Bitlis Eren Üniversitesi (BEÜ) Sosyoloji Bölümü Öğretim Üyesi ve Kültürel ve Sosyal Çalışmalar Araştırma ve Uygulama Merkezi Müdürü Doç. Dr. Adem Palabıyık, “Yeni ekonomi modelimiz Keynes sonrası önemli ekonomik modellemelerden biri haline gelecektir” dedi.

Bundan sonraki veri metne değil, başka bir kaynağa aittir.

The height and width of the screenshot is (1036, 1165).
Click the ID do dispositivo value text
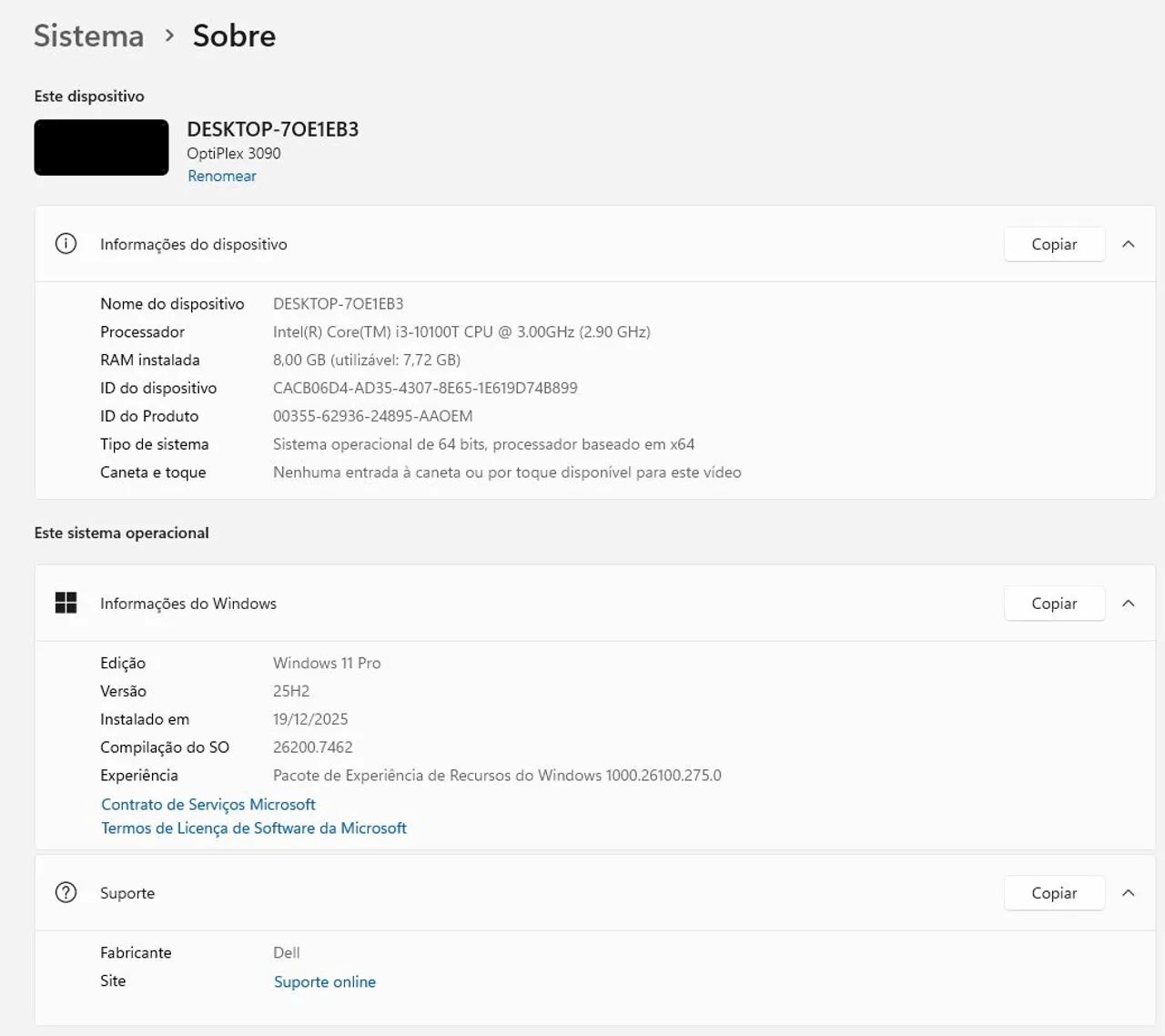point(425,388)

Doç. Dr. Adem Palabıyık, yeni ekonomik modelin uygulanabilirliğine dair değerlendirmede bulundu. Yeni ekonomi modelinin iktisat biliminin belirli kalıplarına sıkıştırılmaması gerektiğini dile getiren Palabıyık, “İktisadi modeller bilimin belirli kalıplarına sıkıştırılmamalı ve herkesin yararı gözetilerek icra edilmelidir. Küresel ekonomiler içindeki çoğulculuk karşısında tekil bir yol izlemek kısıtlı üretkenlikleri hak ettiklerinden fazlasıyla ödüllendirmektedir. Bu tür ekonomik veya iktisadi modeller “asalak” bir nitelik göstererek, uluslararası ekonomik sorunların yaşanmasına da sebep olur. Ekonomik modellerin dayandığı bazı geleneksel değerler yetersiz oldukları göründüğünden ötürü değil, bilimin tekil varsayımlarıyla küresel çoğul ekonomik modellerin varsayımlarının uzlaşamaması sebebiyle bırakılmaktadır. Bu sebepten yeni ekonomi modelinin, dogmatizme ve her koşulda bilimde ilerlemeyi sağlayan “tek bir yöntemin varlığının kabulüne” karşı mücadele biçimi içerdiğini söylemek yerinde olacaktır. Böylece yeni ekonomik modelin evrensel ve çoğulcu ilke ya da kuramlara dayanması gerektiği düşüncesi güçlenecek ve çoğulculuğa dayanmayan, böylece de küresel ekonomileri dışlayan tekilci geleneksel model tartışmaya açılabilecektir. Böylece zaman içinde bu model Keynes sonrası önemli ekonomik modellemelerden biri haline gelecektir” dedi.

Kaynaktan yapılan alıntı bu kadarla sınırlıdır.